Haec est festa dies festarum festa
dierum!
(Este
dia é célebre entre os dias célebres!
Este
dia é dia de festa entre os dias de festa!)
Foi
ainda a Festa do Burro, quase tão
faustosa como a precedente, com a entrada triunfal, sob os arcos sagrados, de mestre Aliboron, cujos cascos
pisavam outrora a calçada judia de Jerusalém. O nosso glorioso Christophore era
aí celebrado num ofício especial em que se exaltava, após a epístola, esse poder asinino que valeu à Igreja o ouro
da Arábia, o incenso e a mirra do país de Sabá. Paródia grotesca que o
sacerdote, incapaz de compreender, aceitava em silêncio, a cabeça curvada sob o
ridículo lançado às mãos cheias por esses
mistificadores do país de Sabá ou Caba, os cabalistas em pessoa! E é o
próprio cinzel dos mestres imagistas
do tempo que nos confirma estes curiosos divertimentos.
Com
efeito, na nave de Notre-Dame de Estrasburgo, escreve Witkowski, o baixo-relevo de um dos capitéis dos
grandes pilares reproduz uma procissão satírica em que se distingue um porco,
portador de uma pia de água benta, seguido de burros vestidos com hábitos sacerdotais
e de macacos munidos de diversos atributos da religião, assim como uma raposa
encerrada num relicário. É a Procissão da Raposa ou da Festa do Burro.
Podemos acrescentar que uma cena idêntica, com iluminuras, figura no folio 40
do manuscrito n.º 5055 da Biblioteca Nacional. Foram enfim estes costumes
bizarros, em que transparecia um sentido hermético por vezes muito puro, que se
renovavam em cada ano e tinham por teatro a igreja gótica, como a Flagelação da Aleluia, na qual os meninos
de coro expulsavam a grandes golpes de chicote os seus ruidosos sabots (pião com perfil de cruz)
para fora das naves da catedral de Langres; o Cortejo de Carnaval, a Diabrura
de Chaumont; as procissões e banquetes da Infantaria de Dijon, último eco da Festa dos Loucos, com a sua Mãe
Louca, os seus diplomas rabelaisianos, o seu estandarte em que dois irmãos,
pés com cabeça e cabeça com pés, se divertiam a descobrir as nádegas; o curioso Jogo da Pelota,
que se disputava na nave de Saint-Etienne, catedral de Auxerre que desapareceu
cerca de 1538; etc.
A
catedral é o refúgio hospitaleiro de todos os infortúnios. Os doentes que
vinham implorar a Deus o alívio dos seus sofrimentos em Notre-Dame de Paris
permaneciam nela até à sua cura completa. Destinavam-lhes uma capela situada
perto da segunda porta e iluminada por seis lamparinas. Aí passavam as noites.

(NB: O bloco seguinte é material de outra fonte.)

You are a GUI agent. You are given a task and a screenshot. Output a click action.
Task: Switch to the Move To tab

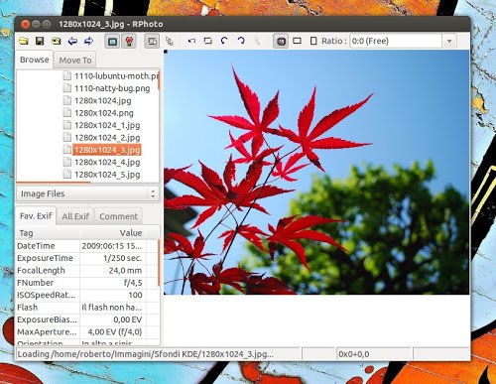pyautogui.click(x=75, y=61)
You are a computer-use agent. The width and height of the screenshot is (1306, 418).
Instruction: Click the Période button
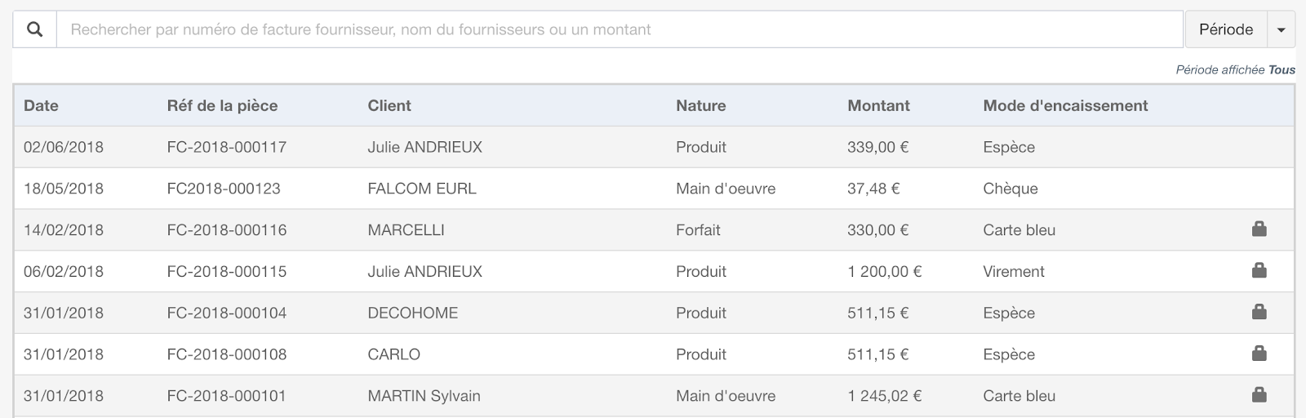click(x=1225, y=29)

Os médicos davam as suas consultas na própria entrada da basílica, à volta da
pia da água benta. Foi aí que a Faculdade de Medicina, abandonando no
século XIII a Universidade para viver independente, veio dar as suas sessões e
se fixou até 1454, época da sua
última reunião, convocada por Jacques Desparts». In Fulcanelli, 1926, Le Mystère
des Cathédrales, 1964, O Mistério das Catedrais, Interpretação Esotérica dos
símbolos herméticos, Edições 70, colecção Esfinge, 1975.